Hitting more birdies is ultimately the goal for most of us. It’s the reason we practice and play as often as we do. But there are some other strategies you can implement to heighten the likelihood of hitting more birdies more often. Try the following:

It’s all in the hips

The more flexible your hips, the better your stroke will become. Professional golfers give testament to the fact that working out the mid section of the body does wonders for better golf strokes. Hit the gym a bit more often and concentrate on your mid section to attain looser, more flexible hips.
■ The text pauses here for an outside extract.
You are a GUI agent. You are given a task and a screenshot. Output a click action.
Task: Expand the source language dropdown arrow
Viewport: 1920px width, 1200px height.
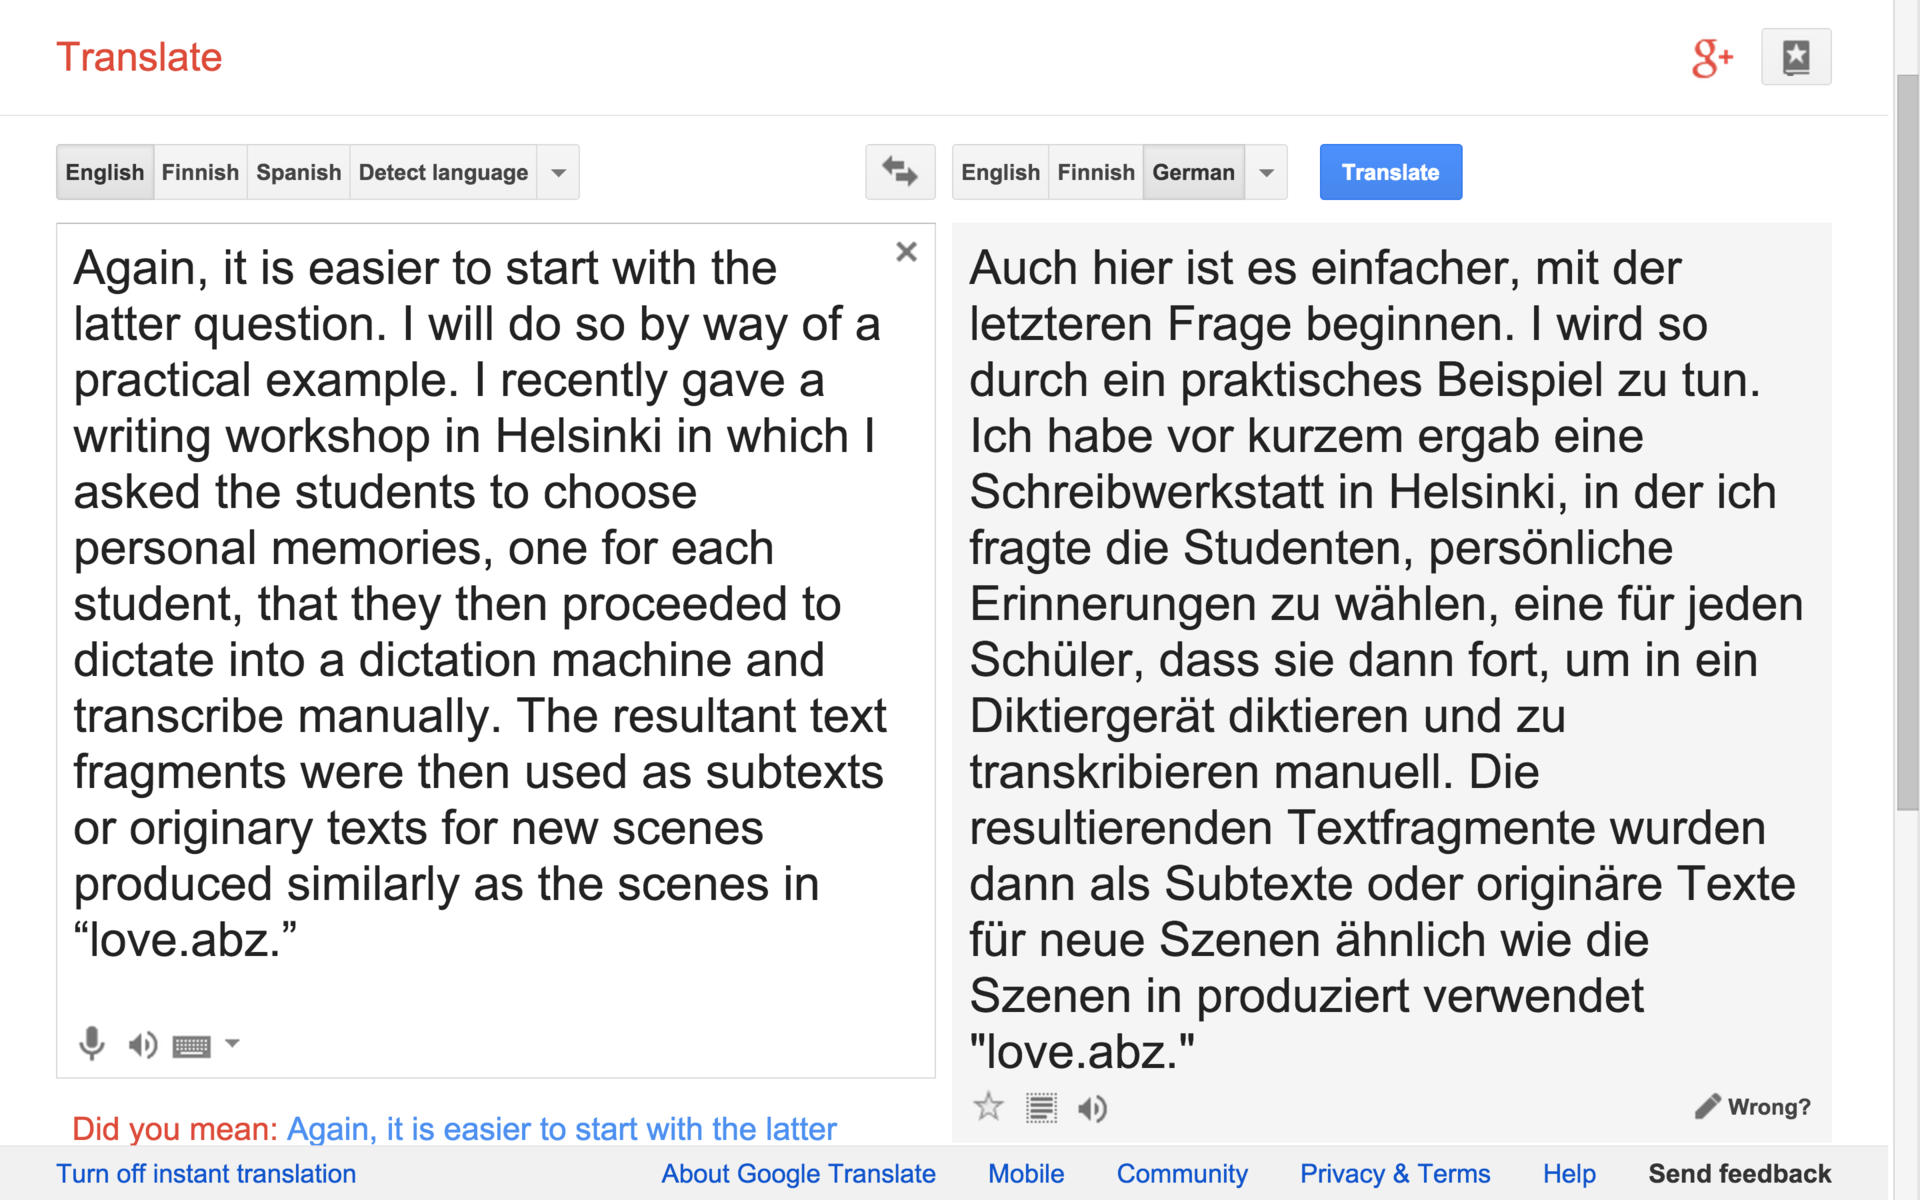[x=559, y=172]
Transfer your weight to the left

As your swing culminates into a shot, your right side weight should quickly shift to the left. By the time your shot is complete, about 90% of your full body weight should be resting on the left side. You’ll feel this on your left foot so make a point of practicing shots that end correctly.

Go high for more control

Birdies are more about control than distance. If you are constantly attempting to drive long and straight instead to high and accurate, you’ll always end up at the mercy of the ball. Strike the ball with purpose every time. Every shot is an opportunity to reach your goal position. Don’t think you can do it—see the shot in your mind and know you can.

When to use your upper and lower body during play

We have already mentioned that a great swing lies in the flexibility of the hips. When you make a drive shot, your hips and legs do most of the work; and your upper body should act as a spring to control that shot. But it’s equally important to remember that iron shots rely heavily on the movement of your upper body. Be mindful of how the movement of your arms and torso can be utilized to control your swing and make it to the fairway more effectively.

Learn your geometry

Understanding angles plays a large part in improving your overall game. If you’re aiming for more birdies, learn about how club, body and surface angles affect your shot. How high the ball travels also affects the direction and distance of the ball. The more you practice, the more you’ll start gaining familiarity with angles and their correlation with where the ball ends up.